Despite enviable depth at the cornerback position, the Green Bay Packers are obviously not above stockpiling talent in their secondary.
With the first of their two fifth-round picks, the Packers bypassed more obvious needs and took Iowa cornerback (via espn.com) Micah Hyde, marking the third time in as many years that Green Bay has used at least one pick on the position.
Hyde now joins Casey Hayward (second round, 2012) and Davon House (fourth round, 2011) as cornerbacks selected by the Packers over the last three drafts.
He'll also join a position filled to the brim with competition, including incumbent starters Tramon Williams and Sam Shields, veteran Jarrett Bush and the aforementioned up-and-comers, Hayward and House.
How does Hyde fit into such a talented and diverse group?
Here'a a look at how the former Iowa cornerback might work for the Packers.
Role: Versatile in the secondary, special teams?
Hyde could find a role as a special teams player early in his career.
A willing tackler and instinctual in space, Hyde should be a natural option to cover both punts and kicks. If he's good enough in such a role, he could eventually push a veteran like Bush out of a roster spot.
But beyond just covering on special teams, Hyde also provides vast collegiate experience returning punts. Such an asset could certainly appeal to the Packers, who likely want Randall Cobb's focus more on becoming the league's next great slot receiver instead of worrying about getting injured on punt returns.
Over his final two seasons at Iowa, Hyde returned 27 punts for 182 yards (6.7 yards per return), with a long of 30. Obviously not great numbers, but the experience is there.
Hyde's immediate value to the defense is harder to pin down.

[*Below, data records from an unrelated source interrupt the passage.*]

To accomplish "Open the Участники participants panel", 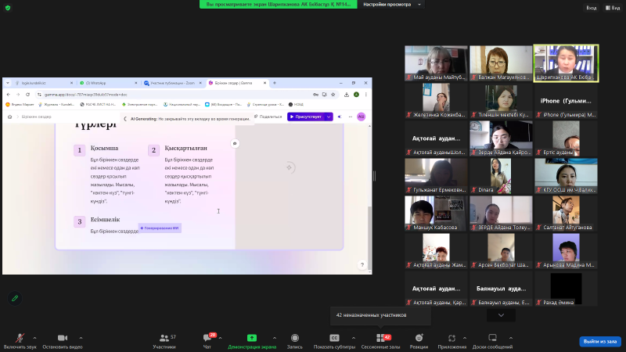I will coord(164,338).
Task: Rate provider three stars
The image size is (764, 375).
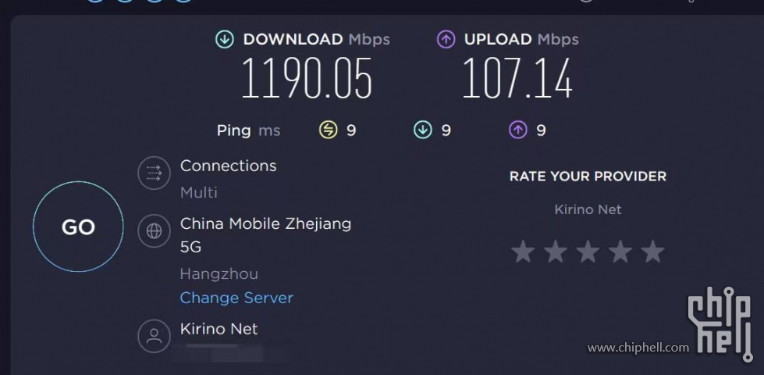Action: (x=588, y=252)
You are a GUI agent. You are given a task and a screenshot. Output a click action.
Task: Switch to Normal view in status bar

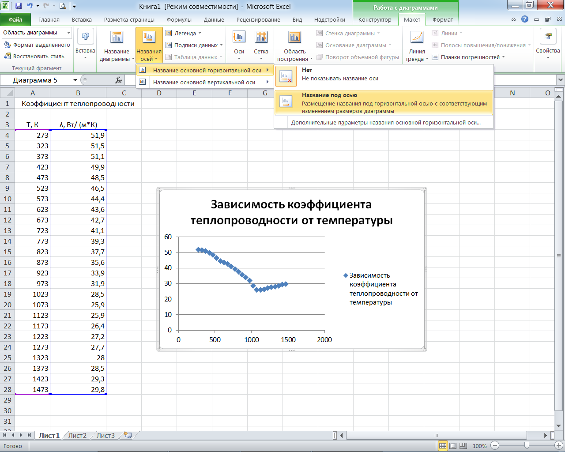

While a three-year starter at cornerback, Hyde also gained experience playing free safety (two starts in 2011)—a position that remains up for grabs in Green Bay. At just 197 pounds, however, Hyde would likely need to put on significant weight to be a viable safety at the next level.
He'll be strictly a CB at the start of his NFL career. But difficulties expected for Hyde—including turning his hips and running with receivers and playing man-to-man coverage—might force Green Bay to eventually give him a shot at safety.
In my evaluation, Hyde appeared much more comfortable in a zone setting, where he could read what was happening in front of him and react. He recorded eight interceptions at Iowa, with many of them coming on plays where he sat down and successfully anticipated a pass.
Even if Green Bay keeps Hyde at cornerback long term, his versatility to play outside, inside over the slot and in the backend at safety has to be appealing to defensive coordinator Dom Capers.
A versatile, ball-hawking defensive back, Hyde should provide the Packers with a number of future options for using him in their secondary.